Historical approach of risk assessments
What is the best measure of predicting risk of major disease in an individual based on genetics? Previously, the go-to method for Direct-to-Consumer (D2C) genomics businesses has been to simply match the results of genome wide association studies (GWAS) with individual single nucleotide polymorphisms (SNPs) and then giving the costumer simplified insights into the specific discoveries that has been made on that SNP. The problem with this approach is that you can only derive meaningful information from the SNPs that have an uncommonly large impact on the development of the certain disease. In reality, however, the contribution of individual SNPs to the development of disease is often negligible. How do we then draw any meaningful conclusion from analysing these SNPs?
Accounting for multiple contributing SNPs
The way to deal with this issue is to consider all the small contributions from every single SNP that is involved in development of a certain disease and then calculating a total score. The score here is referred to as a polygenic risk score (PRS). By calculating the PRS, we can take much more information into account. Instead of focusing on individual SNPs with a big contribution, we can now make holistic assessments based on all the available scientific information about every contributory SNP.
How to calculate the polygenic risk score?
There are various ways to calculate the PRS. The most common method is to count the effect alleles and thereby deriving a risk score. The more risk alleles you have, the higher the score. The main drawback is, it does not account the effect size of each individual SNP. Moreover, we have to consider that each individual SNP can have a high or low contribution to a certain disease, both in positive (decreasing the risk for a certain disease) or negative (increasing the risk for a certain disease) manner.
At Pregenic, we try to incorporate as many contributing variables as possible, in order to give the most accurate prediction, while using state-of-the-art algorithms. We look at the effect size of each individual SNP, risk allele frequencies in the general population, count the effect alleles and many more aspects, with the view to give a relative risk score which is easy to interpret.

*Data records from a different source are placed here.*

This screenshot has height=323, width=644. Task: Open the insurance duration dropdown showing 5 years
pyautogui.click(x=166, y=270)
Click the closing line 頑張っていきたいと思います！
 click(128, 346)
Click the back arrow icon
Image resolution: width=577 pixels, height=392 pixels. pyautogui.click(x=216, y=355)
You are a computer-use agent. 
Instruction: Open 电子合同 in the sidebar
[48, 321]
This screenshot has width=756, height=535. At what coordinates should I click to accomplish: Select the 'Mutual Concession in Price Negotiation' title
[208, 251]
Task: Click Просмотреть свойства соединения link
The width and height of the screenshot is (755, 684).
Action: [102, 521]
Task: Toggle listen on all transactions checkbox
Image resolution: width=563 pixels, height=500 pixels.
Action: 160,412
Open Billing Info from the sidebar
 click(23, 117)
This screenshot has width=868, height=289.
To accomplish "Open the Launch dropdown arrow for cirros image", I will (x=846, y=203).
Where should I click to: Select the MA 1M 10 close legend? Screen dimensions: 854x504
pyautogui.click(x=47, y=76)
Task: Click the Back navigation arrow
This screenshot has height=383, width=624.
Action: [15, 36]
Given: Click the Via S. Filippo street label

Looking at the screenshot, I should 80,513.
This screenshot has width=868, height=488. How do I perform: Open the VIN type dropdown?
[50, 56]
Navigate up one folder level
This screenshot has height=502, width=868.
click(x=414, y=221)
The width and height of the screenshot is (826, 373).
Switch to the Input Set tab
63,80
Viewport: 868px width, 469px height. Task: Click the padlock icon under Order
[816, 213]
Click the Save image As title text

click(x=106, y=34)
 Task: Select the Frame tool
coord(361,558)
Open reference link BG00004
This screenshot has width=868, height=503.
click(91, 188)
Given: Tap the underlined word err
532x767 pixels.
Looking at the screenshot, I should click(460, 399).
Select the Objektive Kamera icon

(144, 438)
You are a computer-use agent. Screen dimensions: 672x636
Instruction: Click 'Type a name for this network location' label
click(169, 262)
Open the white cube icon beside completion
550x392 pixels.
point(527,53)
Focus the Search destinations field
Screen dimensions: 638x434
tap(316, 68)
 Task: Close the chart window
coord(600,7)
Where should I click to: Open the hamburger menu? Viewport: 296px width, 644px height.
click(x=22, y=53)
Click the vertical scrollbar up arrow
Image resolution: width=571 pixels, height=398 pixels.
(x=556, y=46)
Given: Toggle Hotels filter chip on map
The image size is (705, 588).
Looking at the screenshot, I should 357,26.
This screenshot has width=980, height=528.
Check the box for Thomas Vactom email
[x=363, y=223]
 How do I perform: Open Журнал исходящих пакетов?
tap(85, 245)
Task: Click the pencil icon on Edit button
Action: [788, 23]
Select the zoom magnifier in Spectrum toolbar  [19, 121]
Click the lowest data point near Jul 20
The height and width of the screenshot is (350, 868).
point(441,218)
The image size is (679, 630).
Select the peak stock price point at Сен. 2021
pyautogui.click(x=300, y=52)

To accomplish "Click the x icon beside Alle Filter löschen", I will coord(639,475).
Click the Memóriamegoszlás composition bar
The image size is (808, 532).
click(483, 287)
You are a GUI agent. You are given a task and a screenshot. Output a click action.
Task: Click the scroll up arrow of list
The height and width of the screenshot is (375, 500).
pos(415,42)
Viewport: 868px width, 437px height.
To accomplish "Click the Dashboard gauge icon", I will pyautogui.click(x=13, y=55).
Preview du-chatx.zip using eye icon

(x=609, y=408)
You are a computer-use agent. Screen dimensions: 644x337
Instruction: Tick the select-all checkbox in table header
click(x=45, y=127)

How to interpret the polygenic risk score
Like all other information based on your genetics, that is currently provided by D2C companies, the polygenic risk score is a relative term. It helps describe the risk of a person developing a certain disease, based on their genetics, compared to an average person. This kind of information should always be reflected upon when you receive it. If you e.g., have an increased risk of a certain disease, always pay attention to your family history regarding that disease. If two people in your family has developed the disease earlier, you have a good reason to pay extra attention to this result.
Where will this journey go?
Our vision is clear, we want to help people live longer and a healthier life. Everyone should have the right to understand their own genetics. Our ambitions are high and we want to provide even more accurate results so that you can take life changing actions. Therefore, we are constantly experimenting with different techniques and constantly trying to develop new methods.